STATED GOAL ->
Rewrite the stretch from the line containing "You are a computer-use agent. The" through the line containing "pyautogui.click(x=74, y=175)", swapping "Help" for "View" and keeping everything else unchanged. Omit the pictures from your answer.

PROVIDED DATA ->
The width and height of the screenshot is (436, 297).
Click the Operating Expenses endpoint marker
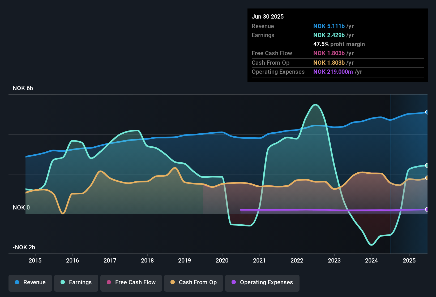427,210
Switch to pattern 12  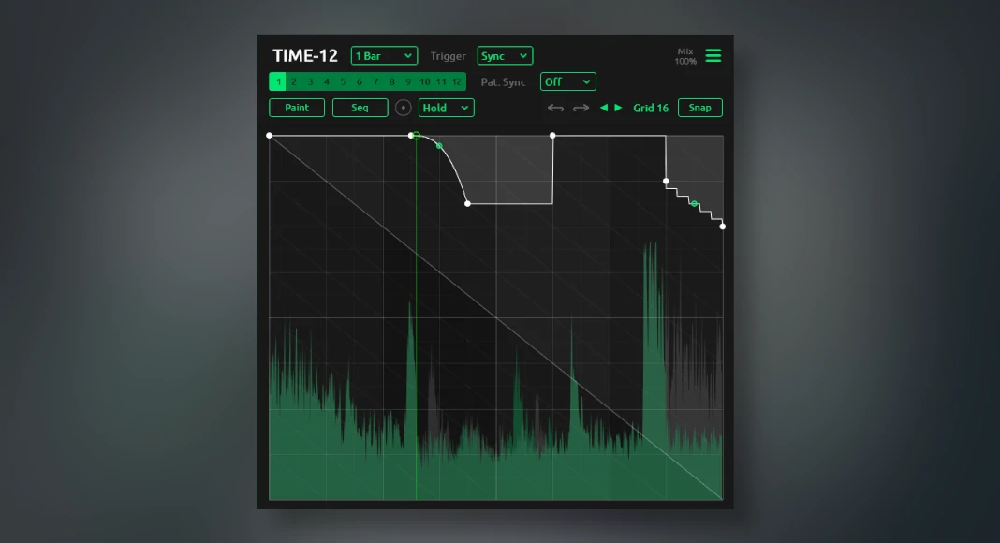457,82
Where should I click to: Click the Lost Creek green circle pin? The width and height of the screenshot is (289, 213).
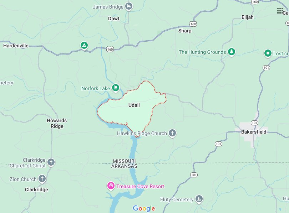point(268,53)
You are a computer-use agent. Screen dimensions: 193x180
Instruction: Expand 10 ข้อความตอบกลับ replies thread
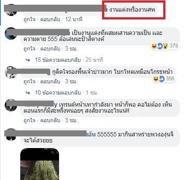tap(58, 93)
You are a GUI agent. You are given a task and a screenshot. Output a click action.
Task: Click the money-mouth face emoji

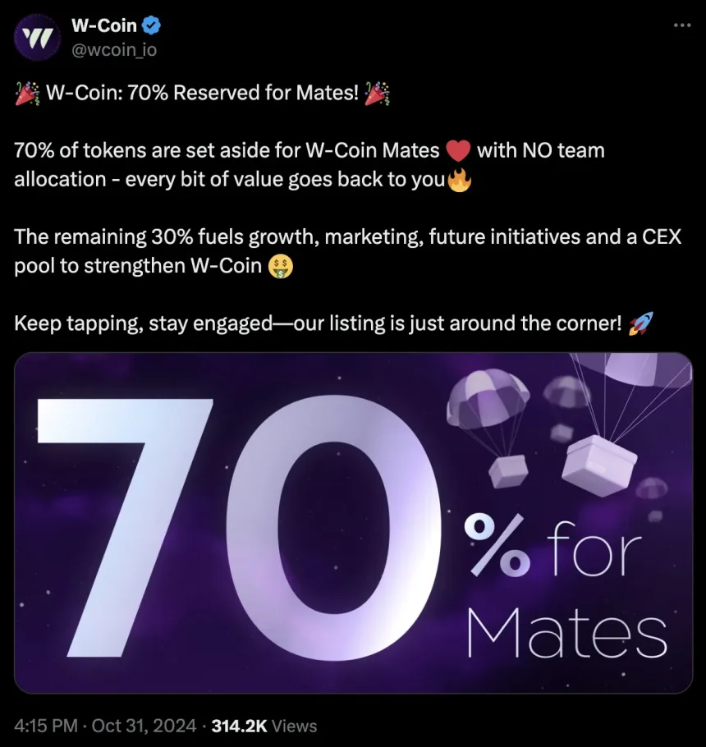click(x=282, y=266)
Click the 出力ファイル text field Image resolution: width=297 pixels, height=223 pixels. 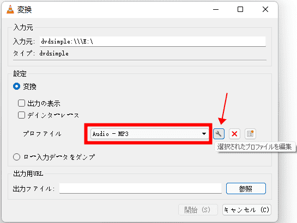click(141, 188)
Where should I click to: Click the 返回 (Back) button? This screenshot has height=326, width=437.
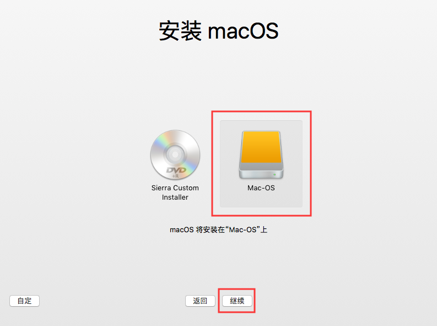point(200,301)
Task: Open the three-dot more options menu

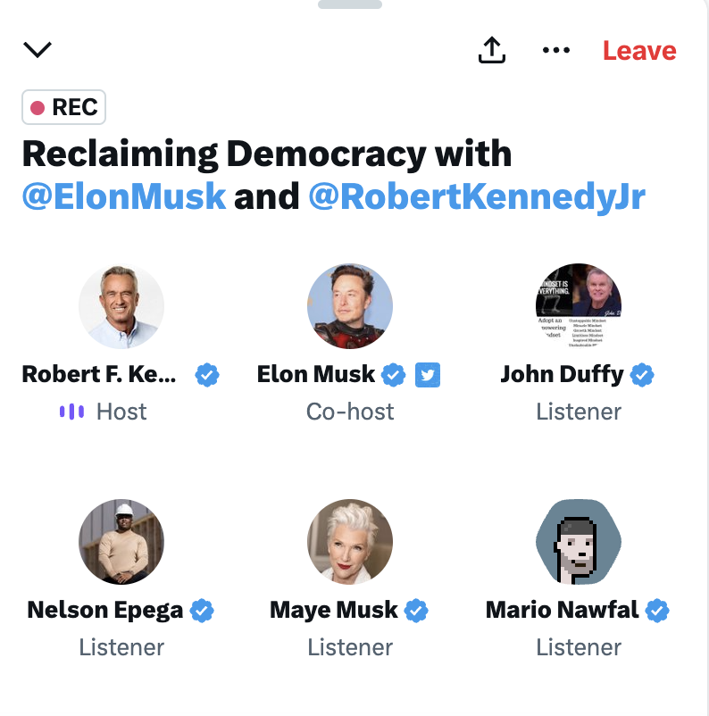Action: [x=555, y=51]
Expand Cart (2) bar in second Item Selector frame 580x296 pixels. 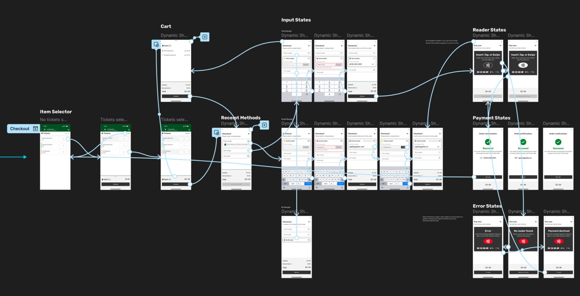click(115, 179)
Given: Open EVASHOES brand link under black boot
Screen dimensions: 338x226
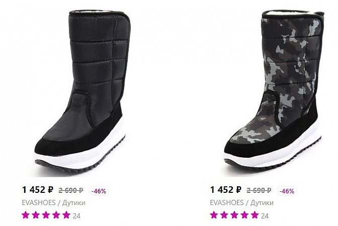Looking at the screenshot, I should click(38, 203).
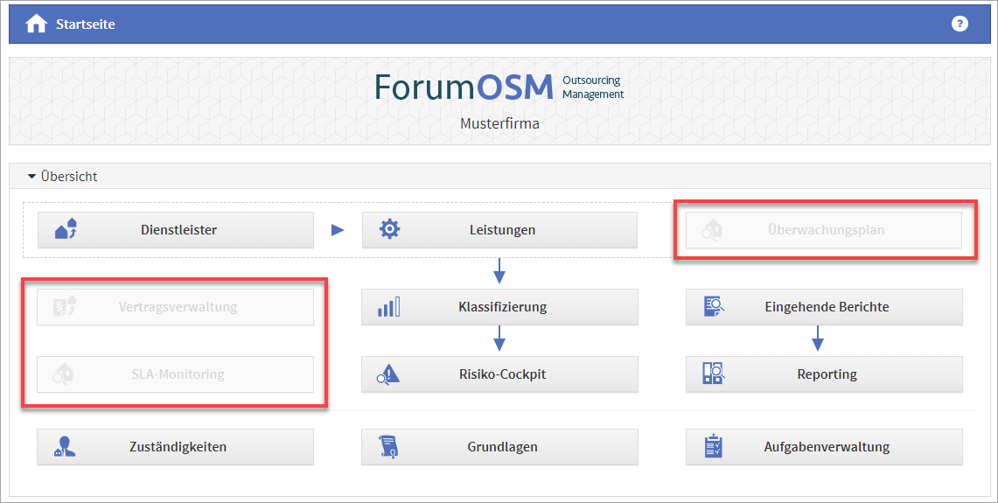Viewport: 998px width, 503px height.
Task: Click the home icon in header
Action: coord(36,24)
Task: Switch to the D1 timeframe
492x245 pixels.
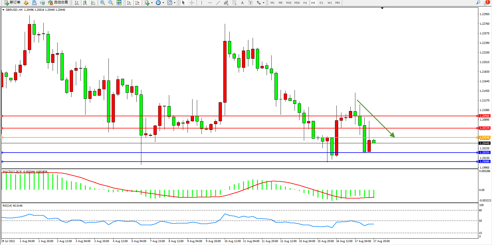Action: pyautogui.click(x=321, y=3)
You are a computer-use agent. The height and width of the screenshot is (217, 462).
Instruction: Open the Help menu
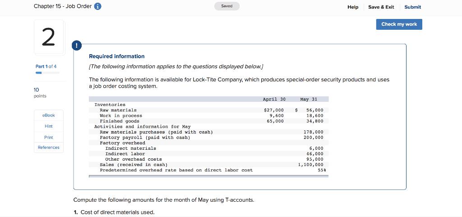point(353,7)
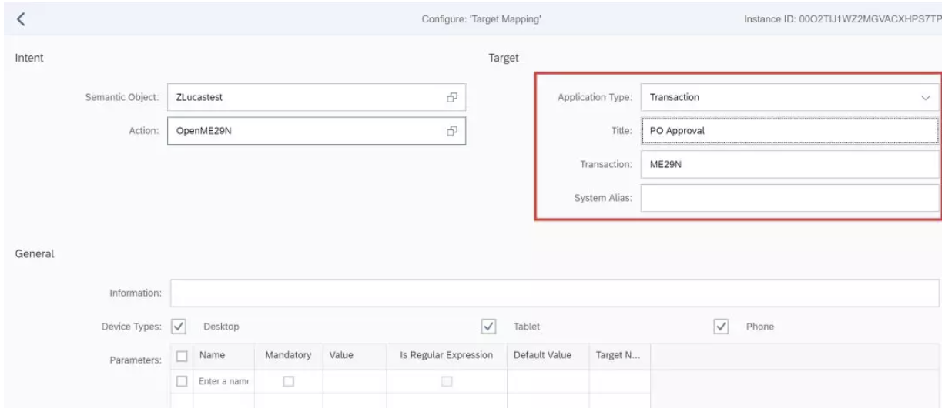
Task: Enable Mandatory checkbox in first row
Action: coord(288,381)
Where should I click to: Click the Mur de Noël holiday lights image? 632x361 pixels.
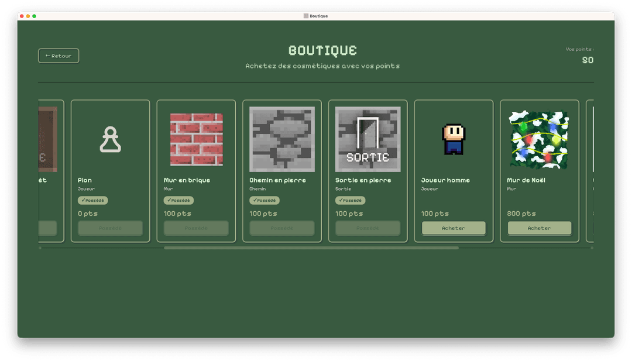pyautogui.click(x=539, y=139)
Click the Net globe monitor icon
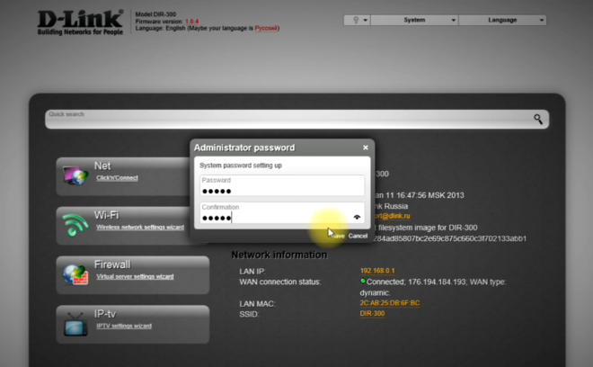 pyautogui.click(x=74, y=175)
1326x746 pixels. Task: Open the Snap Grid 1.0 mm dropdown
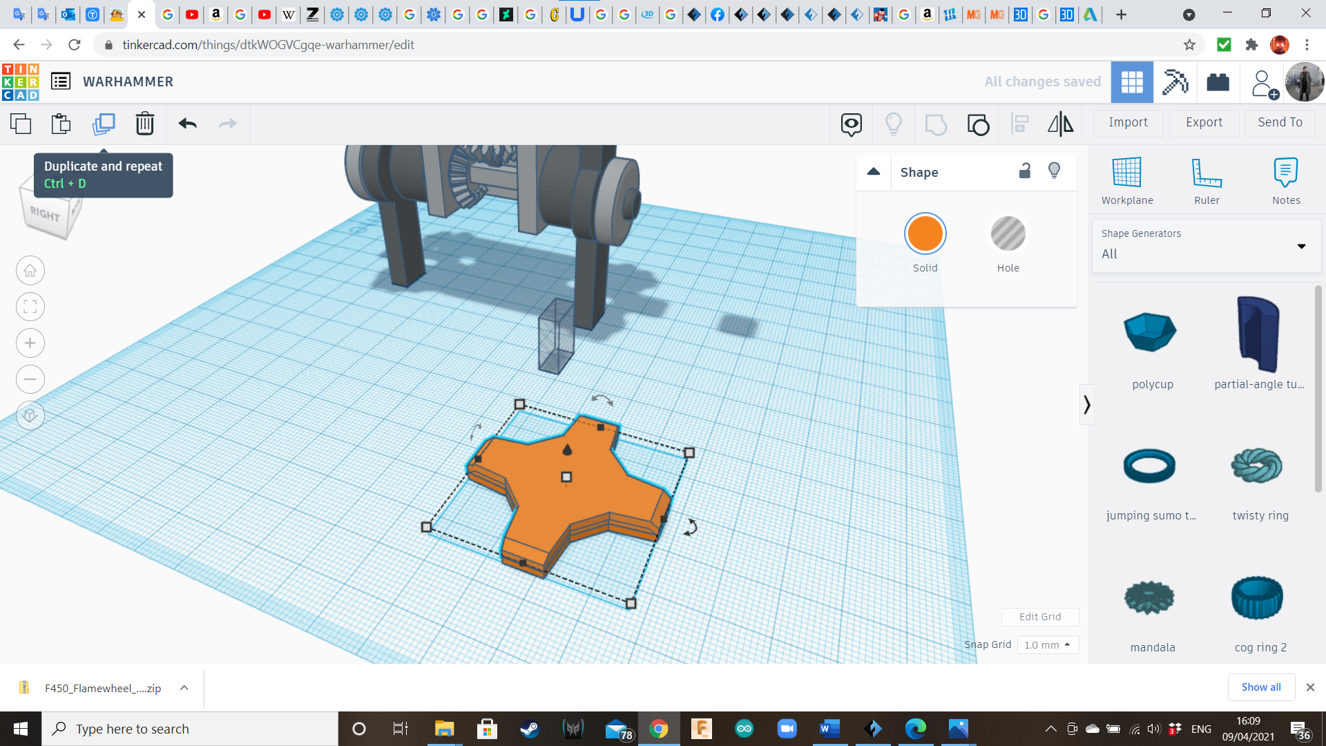[x=1047, y=644]
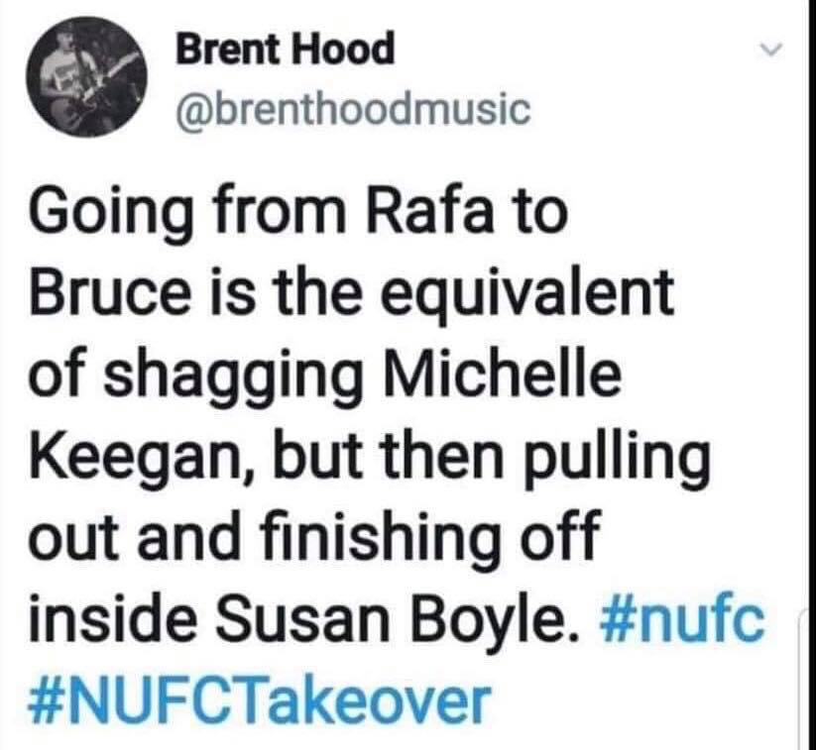Open the #NUFCTakeover hashtag
The image size is (816, 750).
[x=260, y=698]
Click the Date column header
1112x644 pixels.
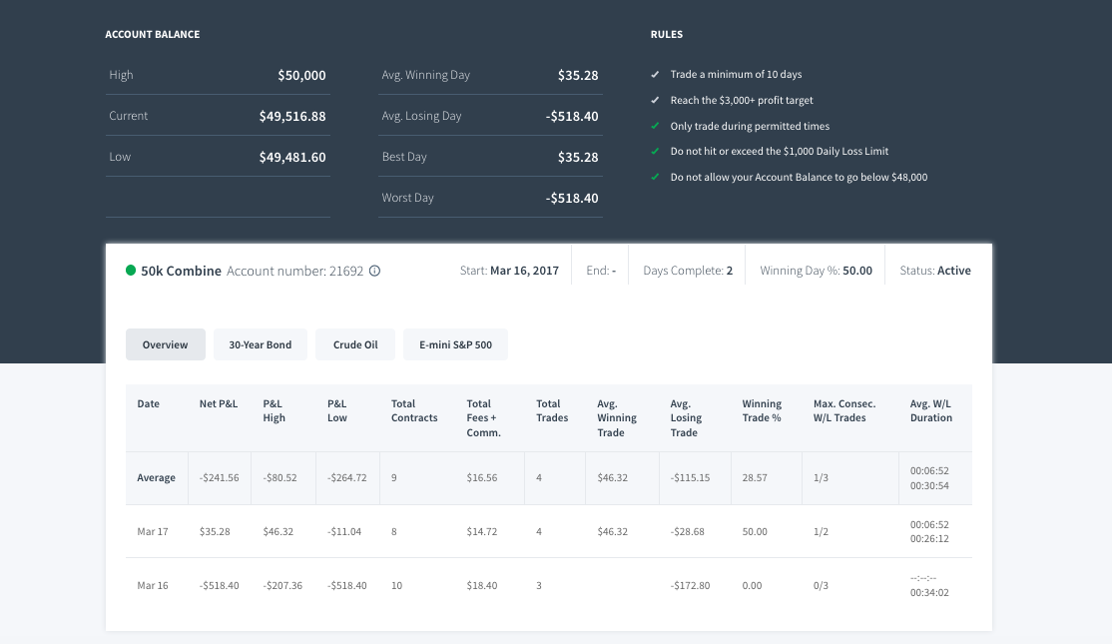pos(148,403)
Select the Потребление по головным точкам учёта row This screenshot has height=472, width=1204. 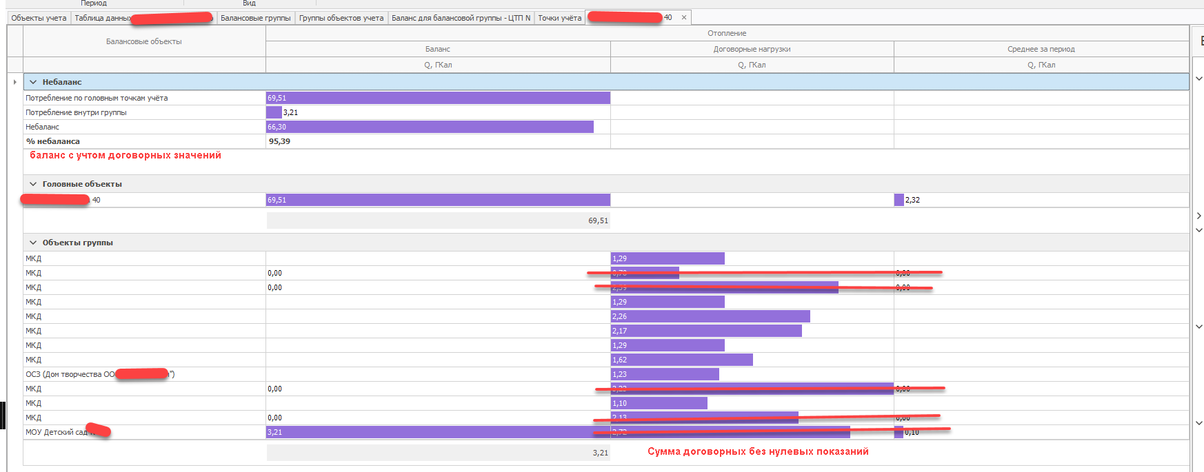[97, 98]
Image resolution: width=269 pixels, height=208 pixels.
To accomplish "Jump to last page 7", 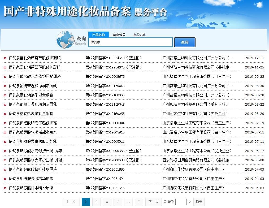I will (x=139, y=202).
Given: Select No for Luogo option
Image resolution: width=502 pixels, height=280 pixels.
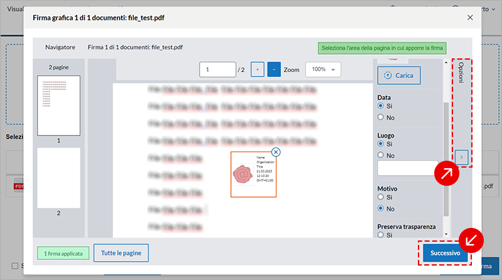Looking at the screenshot, I should (x=381, y=155).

WRITTEN RESPONSE ->
You are a computer-use agent. The height and width of the screenshot is (217, 462).
Instruction: Open the View menu
point(353,7)
Task: Enable Mandatory checkbox in first row
Action: coord(288,381)
Where should I click to: Click the Mur de Noël holiday lights image? 632x361 pixels.
pyautogui.click(x=539, y=139)
Click the Net globe monitor icon
 pyautogui.click(x=74, y=175)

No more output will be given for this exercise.